↓

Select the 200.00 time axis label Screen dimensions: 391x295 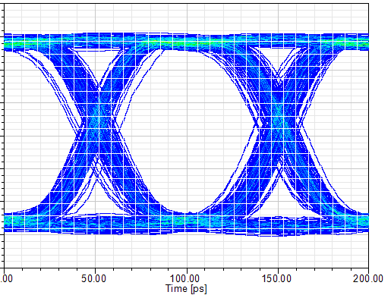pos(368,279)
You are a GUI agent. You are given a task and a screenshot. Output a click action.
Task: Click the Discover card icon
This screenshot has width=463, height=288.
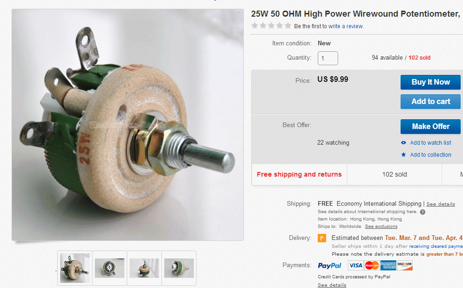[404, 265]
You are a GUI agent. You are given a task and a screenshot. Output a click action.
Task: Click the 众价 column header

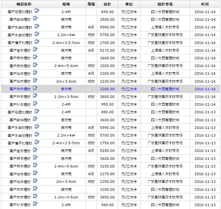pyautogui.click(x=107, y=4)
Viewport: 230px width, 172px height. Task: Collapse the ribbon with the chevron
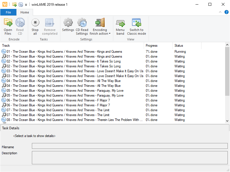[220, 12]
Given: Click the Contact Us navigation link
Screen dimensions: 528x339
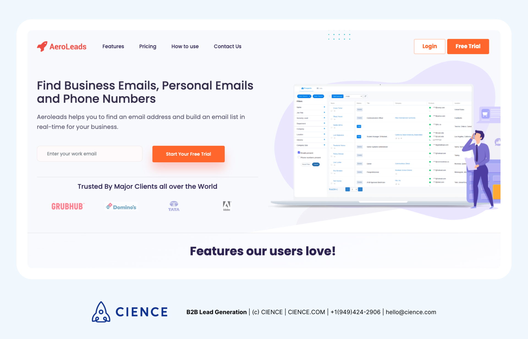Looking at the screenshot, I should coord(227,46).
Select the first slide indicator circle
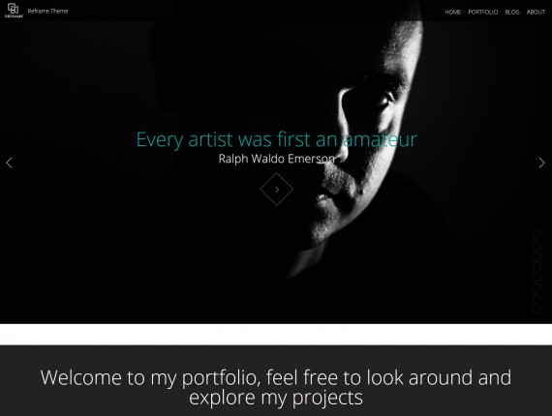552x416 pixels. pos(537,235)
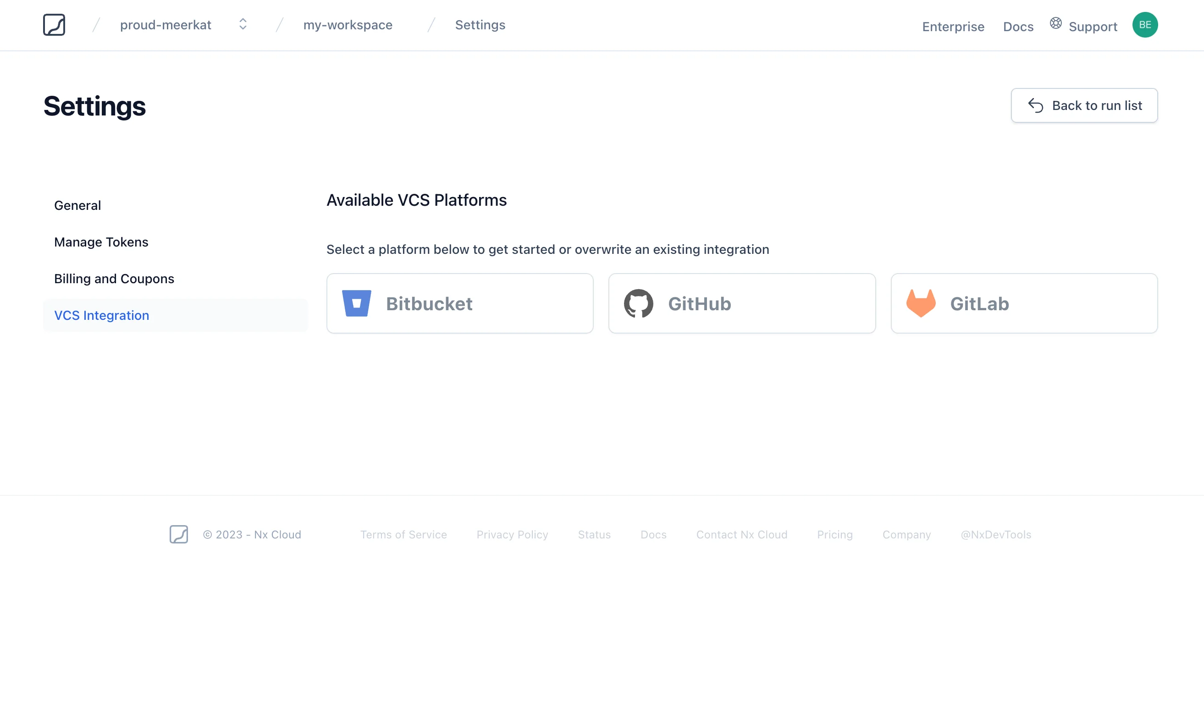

↑

What the task requires: An exact copy of the lines from the one with "This screenshot has width=463, height=288." through the end of the records: produce that and nothing more, leaving out the pictures.

Answer section:
This screenshot has width=463, height=288.
[404, 265]
You are a GUI agent. You are given a task and a screenshot. Output a click action.
Task: Click the 众价 column header

pyautogui.click(x=107, y=4)
Viewport: 230px width, 172px height. Task: Collapse the ribbon with the chevron
[220, 12]
Given: Click the Contact Us navigation link
Screen dimensions: 528x339
Looking at the screenshot, I should coord(227,46).
Select the first slide indicator circle
552x416 pixels. pos(537,235)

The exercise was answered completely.